(Saved entries)
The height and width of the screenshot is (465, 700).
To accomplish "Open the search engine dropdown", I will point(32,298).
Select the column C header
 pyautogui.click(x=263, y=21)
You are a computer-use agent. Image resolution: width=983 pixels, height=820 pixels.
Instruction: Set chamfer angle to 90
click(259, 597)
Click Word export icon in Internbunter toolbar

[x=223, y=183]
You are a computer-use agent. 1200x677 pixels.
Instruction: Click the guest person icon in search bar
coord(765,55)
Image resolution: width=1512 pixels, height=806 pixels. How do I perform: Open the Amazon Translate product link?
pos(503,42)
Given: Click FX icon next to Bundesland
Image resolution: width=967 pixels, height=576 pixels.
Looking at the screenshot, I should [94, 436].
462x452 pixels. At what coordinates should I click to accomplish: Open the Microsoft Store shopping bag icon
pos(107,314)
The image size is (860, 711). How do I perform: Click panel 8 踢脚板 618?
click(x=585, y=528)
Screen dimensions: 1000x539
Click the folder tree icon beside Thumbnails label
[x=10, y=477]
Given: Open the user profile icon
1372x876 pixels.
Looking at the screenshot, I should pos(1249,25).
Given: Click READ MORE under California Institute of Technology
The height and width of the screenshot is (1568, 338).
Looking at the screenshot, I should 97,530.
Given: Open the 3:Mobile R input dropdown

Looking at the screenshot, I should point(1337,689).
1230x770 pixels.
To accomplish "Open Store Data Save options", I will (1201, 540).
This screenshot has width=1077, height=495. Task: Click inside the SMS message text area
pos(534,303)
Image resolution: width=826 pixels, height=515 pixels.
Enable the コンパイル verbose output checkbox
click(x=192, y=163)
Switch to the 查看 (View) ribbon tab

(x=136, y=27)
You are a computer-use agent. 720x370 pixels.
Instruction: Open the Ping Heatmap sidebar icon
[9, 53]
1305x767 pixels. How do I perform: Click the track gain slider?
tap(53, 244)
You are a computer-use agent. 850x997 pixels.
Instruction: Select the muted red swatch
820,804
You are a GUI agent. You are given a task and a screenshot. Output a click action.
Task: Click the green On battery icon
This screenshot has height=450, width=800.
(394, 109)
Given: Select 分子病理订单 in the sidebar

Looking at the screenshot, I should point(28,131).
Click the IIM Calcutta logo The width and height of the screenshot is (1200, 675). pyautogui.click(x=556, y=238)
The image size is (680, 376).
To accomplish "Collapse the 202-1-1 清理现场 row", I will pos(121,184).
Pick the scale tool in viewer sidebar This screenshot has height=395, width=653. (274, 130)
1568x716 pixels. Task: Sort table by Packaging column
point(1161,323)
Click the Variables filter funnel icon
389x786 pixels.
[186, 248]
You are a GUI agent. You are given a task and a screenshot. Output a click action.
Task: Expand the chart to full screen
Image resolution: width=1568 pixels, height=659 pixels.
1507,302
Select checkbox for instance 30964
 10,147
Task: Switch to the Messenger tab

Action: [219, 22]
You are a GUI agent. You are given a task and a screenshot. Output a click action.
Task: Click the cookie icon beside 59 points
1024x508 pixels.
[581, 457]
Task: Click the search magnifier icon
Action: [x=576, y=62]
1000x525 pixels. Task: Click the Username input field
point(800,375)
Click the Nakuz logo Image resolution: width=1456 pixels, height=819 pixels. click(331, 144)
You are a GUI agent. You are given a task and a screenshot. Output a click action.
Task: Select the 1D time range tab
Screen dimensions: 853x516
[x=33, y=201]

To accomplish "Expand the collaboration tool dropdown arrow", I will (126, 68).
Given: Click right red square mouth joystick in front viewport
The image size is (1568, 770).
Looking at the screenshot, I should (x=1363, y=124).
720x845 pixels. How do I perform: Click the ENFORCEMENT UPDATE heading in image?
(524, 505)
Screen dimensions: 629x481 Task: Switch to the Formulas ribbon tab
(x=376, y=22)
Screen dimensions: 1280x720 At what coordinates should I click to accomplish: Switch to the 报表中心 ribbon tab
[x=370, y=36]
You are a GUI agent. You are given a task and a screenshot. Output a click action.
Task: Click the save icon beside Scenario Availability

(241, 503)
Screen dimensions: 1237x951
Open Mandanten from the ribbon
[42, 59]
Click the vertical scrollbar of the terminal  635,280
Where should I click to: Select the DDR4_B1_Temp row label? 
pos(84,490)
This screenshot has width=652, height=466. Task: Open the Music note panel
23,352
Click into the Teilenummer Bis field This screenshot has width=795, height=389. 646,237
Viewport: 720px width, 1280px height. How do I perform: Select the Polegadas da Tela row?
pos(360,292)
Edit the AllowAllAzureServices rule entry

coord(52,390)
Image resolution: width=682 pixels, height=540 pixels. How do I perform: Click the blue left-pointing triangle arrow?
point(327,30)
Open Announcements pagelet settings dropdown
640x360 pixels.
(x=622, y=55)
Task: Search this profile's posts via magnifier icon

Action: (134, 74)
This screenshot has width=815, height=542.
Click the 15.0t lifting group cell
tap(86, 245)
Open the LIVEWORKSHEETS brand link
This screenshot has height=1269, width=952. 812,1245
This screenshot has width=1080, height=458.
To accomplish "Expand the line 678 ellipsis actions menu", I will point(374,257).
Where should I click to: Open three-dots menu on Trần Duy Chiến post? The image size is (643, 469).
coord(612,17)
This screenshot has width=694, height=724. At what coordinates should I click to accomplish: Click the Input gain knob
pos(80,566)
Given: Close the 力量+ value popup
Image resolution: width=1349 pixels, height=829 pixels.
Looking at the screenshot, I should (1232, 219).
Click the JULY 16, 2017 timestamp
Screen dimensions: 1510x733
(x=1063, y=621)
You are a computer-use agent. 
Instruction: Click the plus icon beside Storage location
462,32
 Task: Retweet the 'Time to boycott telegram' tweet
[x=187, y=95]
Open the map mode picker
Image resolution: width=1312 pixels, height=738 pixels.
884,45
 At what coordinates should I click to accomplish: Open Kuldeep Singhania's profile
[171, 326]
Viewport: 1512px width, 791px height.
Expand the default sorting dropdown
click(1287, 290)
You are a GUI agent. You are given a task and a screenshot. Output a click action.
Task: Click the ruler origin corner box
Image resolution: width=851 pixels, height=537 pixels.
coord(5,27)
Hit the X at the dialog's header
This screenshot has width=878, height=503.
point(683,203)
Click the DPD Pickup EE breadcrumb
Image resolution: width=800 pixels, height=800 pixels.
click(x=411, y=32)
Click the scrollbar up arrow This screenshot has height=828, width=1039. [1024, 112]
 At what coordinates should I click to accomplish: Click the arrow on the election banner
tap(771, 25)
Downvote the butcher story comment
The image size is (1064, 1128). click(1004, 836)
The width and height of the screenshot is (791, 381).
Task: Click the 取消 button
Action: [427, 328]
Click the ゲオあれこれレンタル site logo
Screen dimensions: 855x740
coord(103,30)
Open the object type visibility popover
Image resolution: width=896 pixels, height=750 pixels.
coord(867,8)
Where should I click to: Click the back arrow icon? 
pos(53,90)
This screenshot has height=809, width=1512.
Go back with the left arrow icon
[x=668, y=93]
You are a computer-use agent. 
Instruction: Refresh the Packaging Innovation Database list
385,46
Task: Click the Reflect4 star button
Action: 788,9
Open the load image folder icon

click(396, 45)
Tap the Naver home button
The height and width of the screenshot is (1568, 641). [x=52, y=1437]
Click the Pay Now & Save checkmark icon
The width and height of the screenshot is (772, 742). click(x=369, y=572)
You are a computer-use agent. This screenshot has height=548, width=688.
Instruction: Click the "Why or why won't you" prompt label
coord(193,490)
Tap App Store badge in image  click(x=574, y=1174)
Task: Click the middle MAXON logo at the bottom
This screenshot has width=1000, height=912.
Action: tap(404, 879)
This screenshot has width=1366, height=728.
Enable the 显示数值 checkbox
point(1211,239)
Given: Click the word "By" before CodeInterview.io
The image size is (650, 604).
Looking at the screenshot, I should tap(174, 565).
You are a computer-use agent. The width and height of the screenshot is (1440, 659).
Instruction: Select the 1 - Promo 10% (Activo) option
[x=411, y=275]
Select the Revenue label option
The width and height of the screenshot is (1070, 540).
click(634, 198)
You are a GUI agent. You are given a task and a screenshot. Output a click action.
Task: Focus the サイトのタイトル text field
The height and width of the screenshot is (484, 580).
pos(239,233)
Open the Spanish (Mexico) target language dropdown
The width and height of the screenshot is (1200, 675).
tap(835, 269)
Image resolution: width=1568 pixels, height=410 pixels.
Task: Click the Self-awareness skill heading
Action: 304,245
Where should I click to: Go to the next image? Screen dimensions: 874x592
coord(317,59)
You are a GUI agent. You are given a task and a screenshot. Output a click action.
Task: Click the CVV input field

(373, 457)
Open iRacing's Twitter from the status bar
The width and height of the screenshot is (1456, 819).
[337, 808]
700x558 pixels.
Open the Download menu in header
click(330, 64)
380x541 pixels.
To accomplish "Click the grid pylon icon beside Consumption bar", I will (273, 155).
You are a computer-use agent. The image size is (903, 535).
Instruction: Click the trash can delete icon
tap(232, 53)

== INSTRUCTIONS FOR THE TASK ==
Return each line of the data above that includes the word "scrollbar".

== SOLUTION TO THE EXERCISE ==
Click the vertical scrollbar of the terminal  635,280
Click the scrollbar up arrow This screenshot has height=828, width=1039. [1024, 112]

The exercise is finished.